Originally posted by hausdok

It's not a "serious code violation" here,

This is one of those western states that Bill referred to that allows it to be covered with blown-in cellulose. In fact, down by the airport, where they have soundproofed literally tens of thousands of homes by adding new triple-glazed windows, storm doors, pumped cells into the walls and attics, and built sound baffles under/around the attic vents, the city had a program of having Seattle City Light go out, inspect the K & T, and then post a certificate that says it was approved for burial in cells.

Blown-in cells is permeated with borate so it won't burn. I've actually found bad K & T connections buried in the cellulose where the connections have been arcing and overheating - probably for years. The cells all around the splice was scorched black, and the material around the wiring was warm - almost hot - to the touch, but the borate-permeated cells surrounding the wiring had prevented any sparks from flying around and igniting any of that old tinder-dry wood in the attic, so all that the bad splices were able to do was scorch the insulation, which had literally snuffed out any fire.

The whole idea of not covering it is so that it will cool more efficiently is fine, except I sometimes wonder how much of that was originally based on science instead of supposition.
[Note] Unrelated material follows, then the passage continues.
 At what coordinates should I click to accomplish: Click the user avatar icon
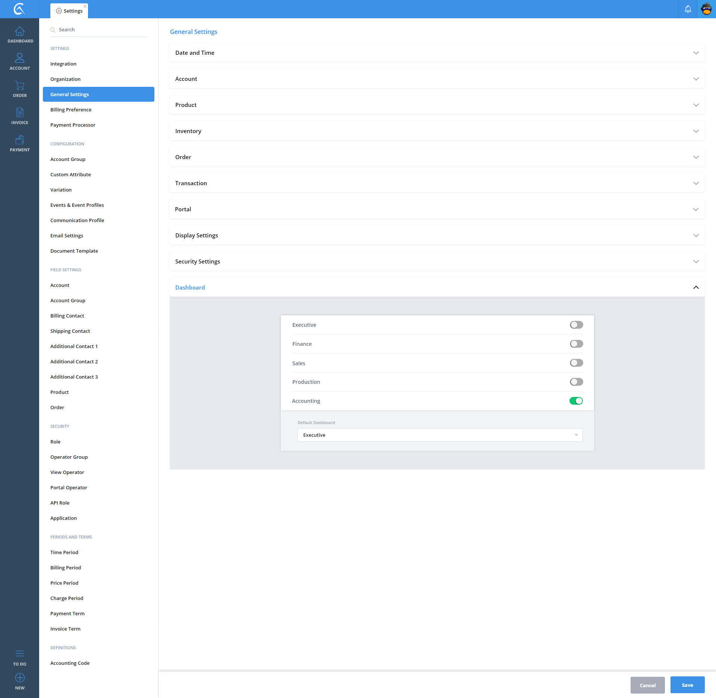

I routinely uncover and touch the insulation on one or more K & T conductors in cells-filled attics to see how hot they are, and it's pretty clear that they don't get hot in the winter months - unless they're overloaded or poorly splices anyway - and even in the summer months they only get mildly warmer. However, it rarely bumps out of the 70's here in the summer and when it does the temps will usually peak around 90 to 93 degrees. Under those circumstances, it might get about 115 to 130 in an attic in the summer and the wiring buried in that insulation is usually fine - not hot at all compared to the rest of the attic.

I'm not saying that the cells covering the wiring is a good thing, 'cuz it isn't, but circumstances are different in different places. In other states, where the summer temps are routinely in the high nineties, I suppose attic temps could get so high that the combined heat from solar gain, the heat from an accumulated load, and the inability of the wiring to cool because insulation is packed around it can all combine to make it overheat, and that could ignite the insulation. However, where it's buried in borate-treated cells, I don't think it will do much more than scorch the insulation - it's the other stuff; very dry framing and paper facings on other types of insulation that one has to worry about.
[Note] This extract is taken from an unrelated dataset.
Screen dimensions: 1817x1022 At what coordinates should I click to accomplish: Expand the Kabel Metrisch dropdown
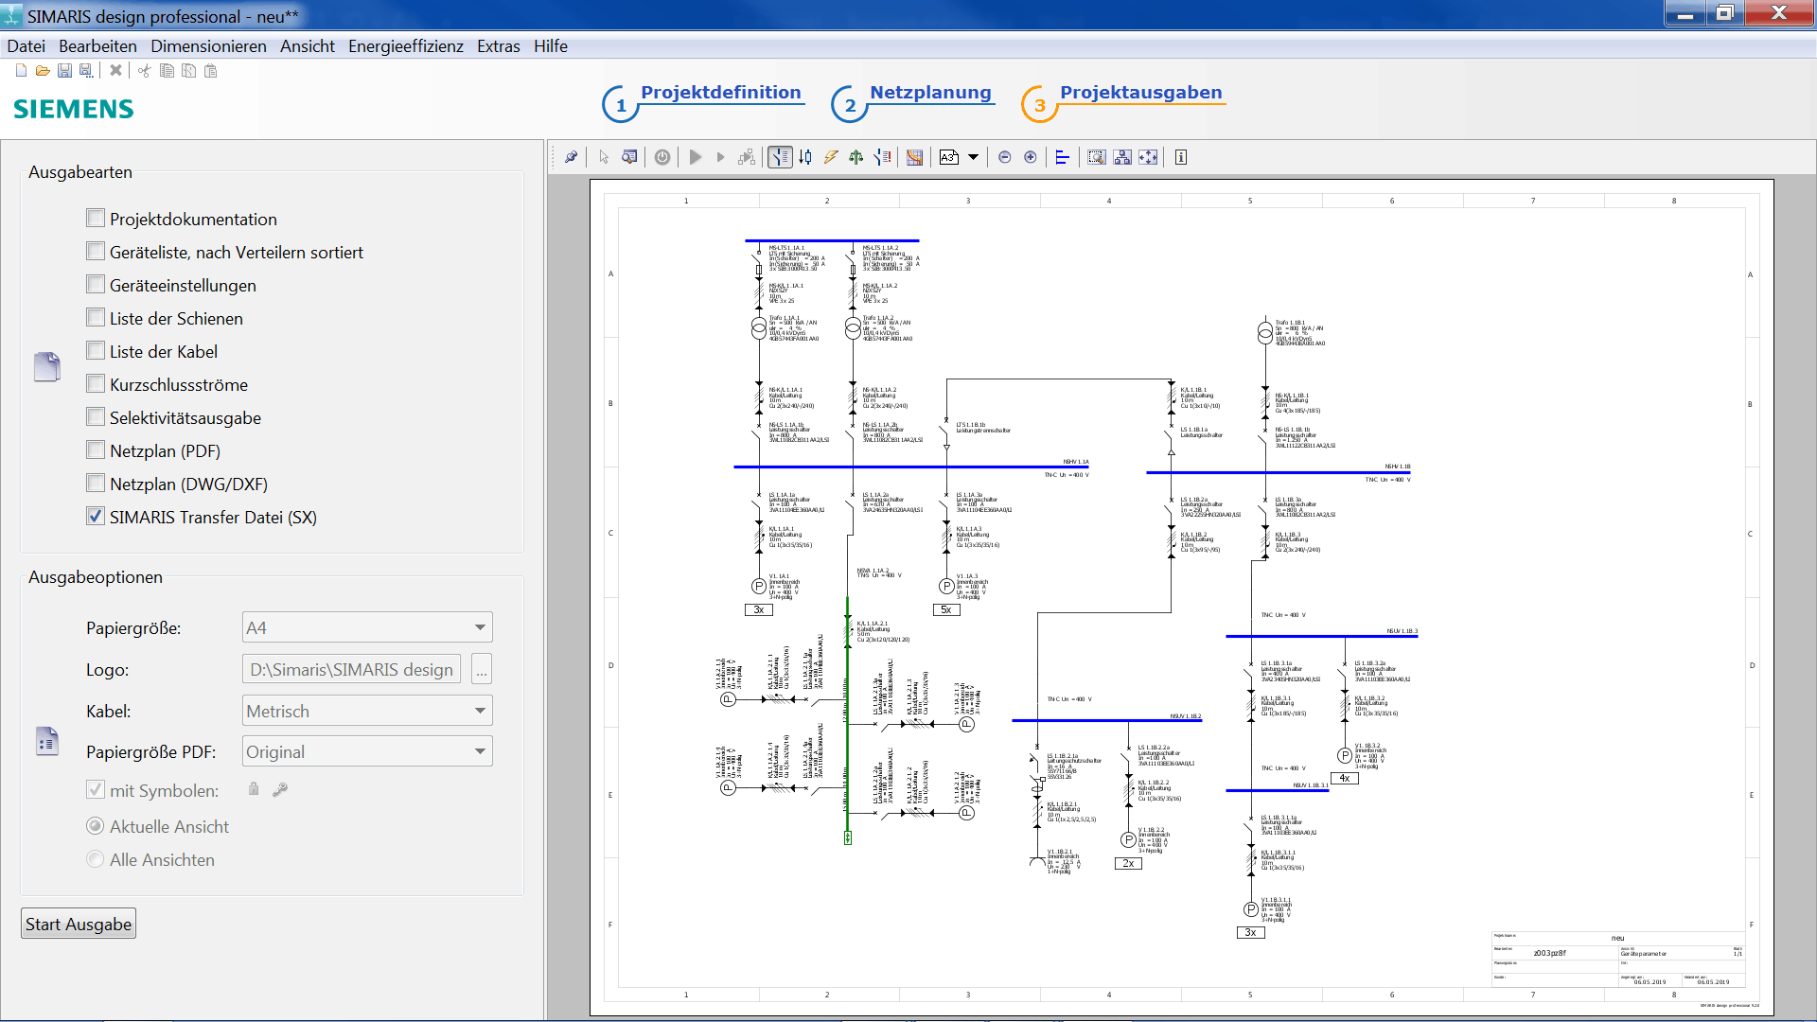coord(480,711)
I'm not an electrical engineer but some electrical engineer somewhere has decreed that covering K & T is a bad thing. OK, I accept that, except that convincing someone that K & T buried in cells is a bad thing (here) is difficult when it's the utility provider that inspects this stuff here and has posted inspection certificates everywhere that says the wiring is perfectly alright to bury. Here, I have more success just explaining that the stuff is an obsolete system that's usually rife with improperly-made splices outside of junction boxes that can't be seen because they're buried in the cells. Even that used to elicit a lot of push-back from 'zoids until some insurance companies began either refusing to insure a home that has it or charged higher premiums. Once word got out about that, the attitude of the 'zoids changed markedly.

This is not a one-size-fits-all business. A good inspector has to know peculiarities of his own region as well as others in order to be able to properly educate clients about their prospective new homes.

ONE TEAM - ONE FIGHT!!!

Mike

I am an electrical engineer and K&T wiring is meant to be air cooled. As we all know, putting insulation around it can raise its temp and possibly allow a fire.

I know State Farm doesn't allow any active K&T, but that is the only one I've heard that definitely doesn't allow it.